→ **AIM OF THE TASK**
Nothing but an exact reprint of the records is to be returned.
-=-=-=-=-
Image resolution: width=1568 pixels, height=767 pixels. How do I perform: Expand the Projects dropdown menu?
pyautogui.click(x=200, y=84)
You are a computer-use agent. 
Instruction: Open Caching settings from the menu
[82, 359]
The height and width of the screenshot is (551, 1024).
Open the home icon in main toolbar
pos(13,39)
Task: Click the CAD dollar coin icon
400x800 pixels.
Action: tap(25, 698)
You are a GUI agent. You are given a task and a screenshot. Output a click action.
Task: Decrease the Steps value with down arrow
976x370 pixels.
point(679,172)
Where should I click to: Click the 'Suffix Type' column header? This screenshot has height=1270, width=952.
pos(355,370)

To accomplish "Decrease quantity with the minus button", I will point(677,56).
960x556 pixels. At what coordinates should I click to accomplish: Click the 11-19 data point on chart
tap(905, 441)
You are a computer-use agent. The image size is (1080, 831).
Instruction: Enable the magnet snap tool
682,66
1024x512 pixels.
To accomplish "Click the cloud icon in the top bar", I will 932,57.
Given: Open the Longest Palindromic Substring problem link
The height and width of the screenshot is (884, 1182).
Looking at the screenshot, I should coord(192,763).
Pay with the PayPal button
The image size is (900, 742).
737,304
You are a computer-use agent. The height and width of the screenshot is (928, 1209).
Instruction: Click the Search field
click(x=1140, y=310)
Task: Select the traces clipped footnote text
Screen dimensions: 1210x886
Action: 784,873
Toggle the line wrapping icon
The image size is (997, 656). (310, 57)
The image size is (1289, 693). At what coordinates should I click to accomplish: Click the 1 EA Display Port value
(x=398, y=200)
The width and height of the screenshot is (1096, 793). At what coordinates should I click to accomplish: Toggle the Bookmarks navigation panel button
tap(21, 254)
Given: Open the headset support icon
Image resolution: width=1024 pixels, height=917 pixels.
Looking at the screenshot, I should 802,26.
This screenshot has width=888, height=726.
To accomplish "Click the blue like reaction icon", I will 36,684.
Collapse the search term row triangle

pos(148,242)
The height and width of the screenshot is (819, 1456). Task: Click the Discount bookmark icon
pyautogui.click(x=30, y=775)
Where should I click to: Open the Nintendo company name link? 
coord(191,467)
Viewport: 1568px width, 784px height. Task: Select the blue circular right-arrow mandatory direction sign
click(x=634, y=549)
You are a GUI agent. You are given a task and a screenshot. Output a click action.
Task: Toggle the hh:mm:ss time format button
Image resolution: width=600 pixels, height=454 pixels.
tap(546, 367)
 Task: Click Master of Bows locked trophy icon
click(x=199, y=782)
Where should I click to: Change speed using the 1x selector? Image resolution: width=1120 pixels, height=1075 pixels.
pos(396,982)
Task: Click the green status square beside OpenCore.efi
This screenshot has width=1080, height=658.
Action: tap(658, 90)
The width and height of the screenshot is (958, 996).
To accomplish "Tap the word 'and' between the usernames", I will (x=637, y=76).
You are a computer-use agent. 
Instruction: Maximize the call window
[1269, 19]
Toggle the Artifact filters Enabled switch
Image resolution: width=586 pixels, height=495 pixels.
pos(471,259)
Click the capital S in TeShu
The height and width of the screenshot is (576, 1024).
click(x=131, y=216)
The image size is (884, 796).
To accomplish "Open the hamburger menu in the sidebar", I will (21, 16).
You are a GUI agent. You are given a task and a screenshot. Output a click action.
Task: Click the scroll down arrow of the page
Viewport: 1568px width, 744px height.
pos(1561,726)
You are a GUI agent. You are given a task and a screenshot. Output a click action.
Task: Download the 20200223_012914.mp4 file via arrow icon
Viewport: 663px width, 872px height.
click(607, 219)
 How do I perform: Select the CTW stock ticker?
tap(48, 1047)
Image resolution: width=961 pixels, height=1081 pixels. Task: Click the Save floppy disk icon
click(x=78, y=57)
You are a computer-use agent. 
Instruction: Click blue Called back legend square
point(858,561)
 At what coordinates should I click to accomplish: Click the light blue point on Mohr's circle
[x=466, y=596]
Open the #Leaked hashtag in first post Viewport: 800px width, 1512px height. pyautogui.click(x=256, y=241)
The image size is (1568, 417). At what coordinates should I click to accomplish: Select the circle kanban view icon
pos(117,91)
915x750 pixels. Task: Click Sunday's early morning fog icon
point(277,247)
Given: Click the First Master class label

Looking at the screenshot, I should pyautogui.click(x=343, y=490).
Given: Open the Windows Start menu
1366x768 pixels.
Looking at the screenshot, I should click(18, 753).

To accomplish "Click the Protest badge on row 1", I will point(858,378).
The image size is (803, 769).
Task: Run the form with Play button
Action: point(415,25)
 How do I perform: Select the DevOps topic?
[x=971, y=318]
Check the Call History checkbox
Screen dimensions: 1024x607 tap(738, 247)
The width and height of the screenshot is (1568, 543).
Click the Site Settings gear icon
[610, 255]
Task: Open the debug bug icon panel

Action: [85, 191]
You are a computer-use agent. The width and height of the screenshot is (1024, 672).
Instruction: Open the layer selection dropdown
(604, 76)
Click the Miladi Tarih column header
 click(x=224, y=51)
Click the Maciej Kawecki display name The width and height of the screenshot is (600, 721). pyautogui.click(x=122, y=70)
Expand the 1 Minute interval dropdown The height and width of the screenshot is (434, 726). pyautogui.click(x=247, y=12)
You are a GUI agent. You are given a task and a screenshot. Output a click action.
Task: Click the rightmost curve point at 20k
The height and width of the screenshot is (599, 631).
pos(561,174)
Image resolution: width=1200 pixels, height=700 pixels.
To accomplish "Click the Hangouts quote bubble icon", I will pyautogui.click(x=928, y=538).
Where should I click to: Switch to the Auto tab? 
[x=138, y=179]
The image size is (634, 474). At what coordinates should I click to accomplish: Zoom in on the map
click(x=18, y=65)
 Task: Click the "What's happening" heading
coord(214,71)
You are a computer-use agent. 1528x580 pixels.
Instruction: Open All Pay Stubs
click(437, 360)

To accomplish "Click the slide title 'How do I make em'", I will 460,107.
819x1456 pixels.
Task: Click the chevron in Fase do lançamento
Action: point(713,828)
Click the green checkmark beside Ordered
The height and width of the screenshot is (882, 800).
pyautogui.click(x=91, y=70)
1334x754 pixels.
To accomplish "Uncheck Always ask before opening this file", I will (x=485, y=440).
-=-=-=-=-
→ **RESPONSE BELOW**
Image resolution: width=1568 pixels, height=767 pixels. How do I perform: Expand the Projects dropdown menu?
pyautogui.click(x=200, y=84)
You are a computer-use agent. 
Instruction: Open Caching settings from the menu
[82, 359]
The height and width of the screenshot is (551, 1024).
Open the home icon in main toolbar
pos(13,39)
Task: Click the CAD dollar coin icon
400x800 pixels.
Action: tap(25, 698)
You are a GUI agent. You are given a task and a screenshot. Output a click action.
Task: Decrease the Steps value with down arrow
976x370 pixels.
point(679,172)
Where should I click to: Click the 'Suffix Type' column header? This screenshot has height=1270, width=952.
pos(355,370)

To accomplish "Decrease quantity with the minus button", I will point(677,56).
960x556 pixels. At what coordinates should I click to accomplish: Click the 11-19 data point on chart
tap(905, 441)
You are a computer-use agent. The image size is (1080, 831).
Instruction: Enable the magnet snap tool
682,66
1024x512 pixels.
To accomplish "Click the cloud icon in the top bar", I will 932,57.
Given: Open the Longest Palindromic Substring problem link
The height and width of the screenshot is (884, 1182).
Looking at the screenshot, I should coord(192,763).
Pay with the PayPal button
The image size is (900, 742).
737,304
You are a computer-use agent. The height and width of the screenshot is (928, 1209).
Instruction: Click the Search field
click(x=1140, y=310)
Task: Select the traces clipped footnote text
Screen dimensions: 1210x886
Action: 784,873
Toggle the line wrapping icon
The image size is (997, 656). (310, 57)
The image size is (1289, 693). At what coordinates should I click to accomplish: Click the 1 EA Display Port value
(x=398, y=200)
The width and height of the screenshot is (1096, 793). At what coordinates should I click to accomplish: Toggle the Bookmarks navigation panel button
tap(21, 254)
Given: Open the headset support icon
Image resolution: width=1024 pixels, height=917 pixels.
Looking at the screenshot, I should 802,26.
This screenshot has width=888, height=726.
To accomplish "Click the blue like reaction icon", I will 36,684.
Collapse the search term row triangle

pos(148,242)
The height and width of the screenshot is (819, 1456). Task: Click the Discount bookmark icon
pyautogui.click(x=30, y=775)
Where should I click to: Open the Nintendo company name link? 
coord(191,467)
Viewport: 1568px width, 784px height. Task: Select the blue circular right-arrow mandatory direction sign
click(x=634, y=549)
You are a GUI agent. You are given a task and a screenshot. Output a click action.
Task: Toggle the hh:mm:ss time format button
Image resolution: width=600 pixels, height=454 pixels.
tap(546, 367)
 Task: Click Master of Bows locked trophy icon
click(x=199, y=782)
Where should I click to: Change speed using the 1x selector? Image resolution: width=1120 pixels, height=1075 pixels.
pos(396,982)
Task: Click the green status square beside OpenCore.efi
This screenshot has width=1080, height=658.
Action: tap(658, 90)
The width and height of the screenshot is (958, 996).
To accomplish "Tap the word 'and' between the usernames", I will (x=637, y=76).
You are a computer-use agent. 
Instruction: Maximize the call window
[1269, 19]
Toggle the Artifact filters Enabled switch
Image resolution: width=586 pixels, height=495 pixels.
pos(471,259)
Click the capital S in TeShu
The height and width of the screenshot is (576, 1024).
click(x=131, y=216)
The image size is (884, 796).
To accomplish "Open the hamburger menu in the sidebar", I will (21, 16).
You are a GUI agent. You are given a task and a screenshot. Output a click action.
Task: Click the scroll down arrow of the page
Viewport: 1568px width, 744px height.
pos(1561,726)
You are a GUI agent. You are given a task and a screenshot. Output a click action.
Task: Download the 20200223_012914.mp4 file via arrow icon
Viewport: 663px width, 872px height.
click(607, 219)
 How do I perform: Select the CTW stock ticker?
tap(48, 1047)
Image resolution: width=961 pixels, height=1081 pixels. Task: Click the Save floppy disk icon
click(x=78, y=57)
You are a computer-use agent. 
Instruction: Click blue Called back legend square
point(858,561)
 At what coordinates should I click to accomplish: Click the light blue point on Mohr's circle
[x=466, y=596]
Open the #Leaked hashtag in first post Viewport: 800px width, 1512px height. pyautogui.click(x=256, y=241)
The image size is (1568, 417). At what coordinates should I click to accomplish: Select the circle kanban view icon
pos(117,91)
915x750 pixels. Task: Click Sunday's early morning fog icon
point(277,247)
Given: Click the First Master class label

Looking at the screenshot, I should pyautogui.click(x=343, y=490).
Given: Open the Windows Start menu
1366x768 pixels.
Looking at the screenshot, I should click(18, 753).

To accomplish "Click the Protest badge on row 1", I will point(858,378).
The image size is (803, 769).
Task: Run the form with Play button
Action: point(415,25)
 How do I perform: Select the DevOps topic?
[x=971, y=318]
Check the Call History checkbox
Screen dimensions: 1024x607 tap(738, 247)
The width and height of the screenshot is (1568, 543).
Click the Site Settings gear icon
[610, 255]
Task: Open the debug bug icon panel

Action: [85, 191]
You are a computer-use agent. The width and height of the screenshot is (1024, 672).
Instruction: Open the layer selection dropdown
(604, 76)
Click the Miladi Tarih column header
 click(x=224, y=51)
Click the Maciej Kawecki display name The width and height of the screenshot is (600, 721). pyautogui.click(x=122, y=70)
Expand the 1 Minute interval dropdown The height and width of the screenshot is (434, 726). pyautogui.click(x=247, y=12)
You are a GUI agent. You are given a task and a screenshot. Output a click action.
Task: Click the rightmost curve point at 20k
The height and width of the screenshot is (599, 631).
pos(561,174)
Image resolution: width=1200 pixels, height=700 pixels.
To accomplish "Click the Hangouts quote bubble icon", I will pyautogui.click(x=928, y=538).
Where should I click to: Switch to the Auto tab? 
[x=138, y=179]
The image size is (634, 474). At what coordinates should I click to accomplish: Zoom in on the map
click(x=18, y=65)
 Task: Click the "What's happening" heading
coord(214,71)
You are a computer-use agent. 1528x580 pixels.
Instruction: Open All Pay Stubs
click(437, 360)

To accomplish "Click the slide title 'How do I make em'", I will 460,107.
819x1456 pixels.
Task: Click the chevron in Fase do lançamento
Action: point(713,828)
Click the green checkmark beside Ordered
The height and width of the screenshot is (882, 800).
pyautogui.click(x=91, y=70)
1334x754 pixels.
To accomplish "Uncheck Always ask before opening this file", I will (x=485, y=440).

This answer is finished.